平成30年5月2日(水)~7月1日(日)

はじめに
18、波文螺鈿鞍(重要文化財)
18、波文螺鈿鞍(重要文化財)

 福岡市美術館と当館がそれぞれ所蔵する、福岡藩主ゆかりの「黒田資料」を併せて活用するシリーズ展示の八回目は、黒田家の先祖とされる「宇多源氏(うだげんじ)」がテーマです。黒田家が先祖に対してどのような考え方を持っていたのか、そして、それは時代によって変化するのかを、各時代の資料を通して読み取っていきたいと思います。

先祖を意識し始めたのはいつから?

 黒田家が先祖のことを意識し始めたのは系図作成がきっかけでした。寛永(かんえい)一八(一六四一)年に江戸幕府から系図を提出するように指示があり、黒田家は尾張藩(おわりはん)の儒学者(じゅがくしゃ)・堀正意(ほりまさおき)(杏庵<きょうあん>、一五八五~一六四二)を担当として調査を開始します。当時の福岡藩主は二代忠之(ただゆき)(一六〇二~五四)でしたが、自分だけでは分からないこともあったようで、弟の秋月(あきづき)藩初代藩主・長興(ながおき)(一六一〇~六五)と情報交換をしています。そのやりとりの中で、長興が「黒田氏は近江(おうみ)佐々木氏の流れとのことだが、その中でも京極(きょうごく)氏の流れという話もある」と兄に伝えています【資料2】。

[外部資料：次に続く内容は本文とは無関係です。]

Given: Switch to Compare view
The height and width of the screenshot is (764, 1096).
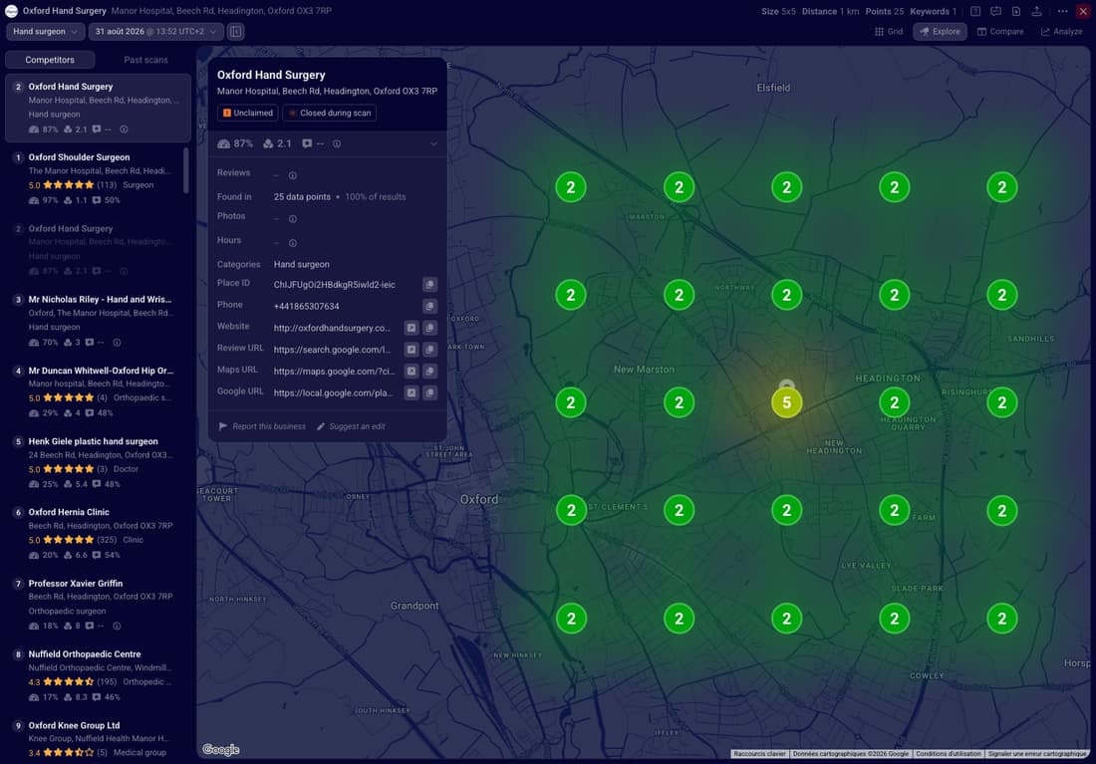Looking at the screenshot, I should tap(1000, 32).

 そうしたやり取りを経て提出した黒田家の系図は、宇多(うだ)天皇(八六七~九三一)から八代目の佐々木秀義(ひでよし)に始まり、定綱(さだつな)―信綱(のぶつな)―高信(たかのぶ)―氏信(うじのぶ)―満信(みつのぶ)―宗満(むねみつ)―高満(たかみつ)―宗信(むねのぶ)―高教(たかのり)―高宗(たかむね)―(中絶)―重隆(しげたか)―識隆(のりたか)―孝高(よしたか)―長政(ながまさ)―忠之(ただゆき)と連なるものになっていました。ちなみに、途中の高宗から重隆へといたる間に「中絶」とあるのは、同じ宇多源氏の流れである京極家が提出した系図と年代的なズレが見つかって、黒田家の方に修正が入ったからというのが理由です。

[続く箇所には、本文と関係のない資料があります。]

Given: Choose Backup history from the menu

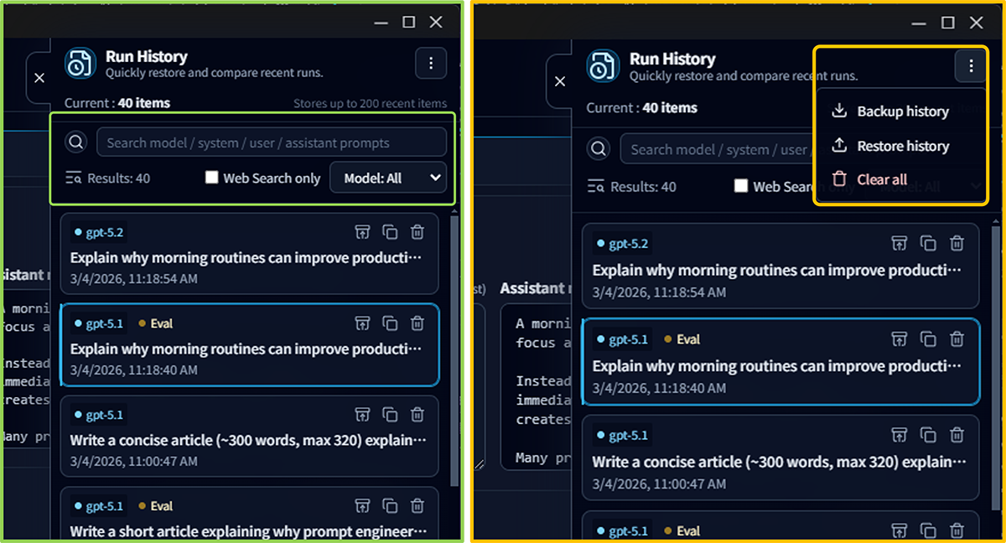Looking at the screenshot, I should 902,111.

 こうして、江戸時代になった段階で、完全ではないものの、黒田家は宇多源氏をルーツとする佐々木氏に連なる家であると、公式に知られることになりました。

調査は続くよどこまでも
17、源雅信像
17、源雅信像

 その後、黒田家では「黒田家譜(くろだかふ)」という歴史書が作成されます。編さんを担当したのは儒学者・貝原篤信(かいばらあつのぶ)(益軒<えきけん>、一六三〇~一七一四)です。篤信は江戸時代始めに幕府によって否定された「中絶」を繋げる努力を重ねます。たとえば、篤信が集めた系図の中の一つ「黒田系図」【資料3】では、高満から重隆の間が、高満―満秀(みつひで)―高秀(たかひで)―高清(たかきよ)―重隆となっていて断絶なく繋がっています。

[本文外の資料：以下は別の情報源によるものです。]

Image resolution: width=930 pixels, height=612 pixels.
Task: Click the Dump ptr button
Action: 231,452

 また、自身が作成に関わった「黒田世譜(くろだせいふ)」【資料4】では、信綱の曾孫の宗清(むねきよ)という人物の存在を明らかにし、この人物が近江国黒田村に住んで、黒田氏を名乗るようになり、その後、高政(たかまさ)という人物の代に近江を去って備前国福岡(びぜんのくにふくおか)へ移り住んだと記しています。系図にすると、秀義―定綱―信綱―・・・―宗清―高政―重隆―識隆―孝高となります。

 そして、こうした調査の結果完成した「黒田家譜」【資料7】では、秀義以降は 定綱―信綱―氏信―満信―宗清―高満― 宗信―高教―高宗―高政―重隆―職隆(もとたか)―孝高―長政―忠之―光之となり、断絶なく繋がる系図が出来上がりました。

 江戸時代後期に再び幕府は大名家の系譜の編さんを行い、その成果は「寛政重修諸家譜(かんせいちょうしゅうしょかぶ)」としてまとめられます。しかし、黒田家の場合は、同族とされる京極家との比較によって系図に矛盾(むじゅん)が生まれるため、今回も「断絶」のままとされました。江戸時代の黒田家の系図は幕府に提出した公式の系図とそれ以外では記載が異なるものになっていたのです。

宇多源氏の中心メンバーに?

 明治時代になると、これまで公家(くげ)や大名(だいみょう)であった人々は「華族(かぞく)」として再編成されることになりました。その後、宮内省(くないしょう)によって華族の系譜調査が行われ、明治九(一八七六)年にその成果が『華族類別録(かぞくるいべつろく)』としてまとめられました。これにより、公家も大名も先祖という共通項によって新しいグループが作られるよう になり、同じ先祖を持つグループ同士が、 お互いに助け合って家を存続させていく ことが求められるようになりました。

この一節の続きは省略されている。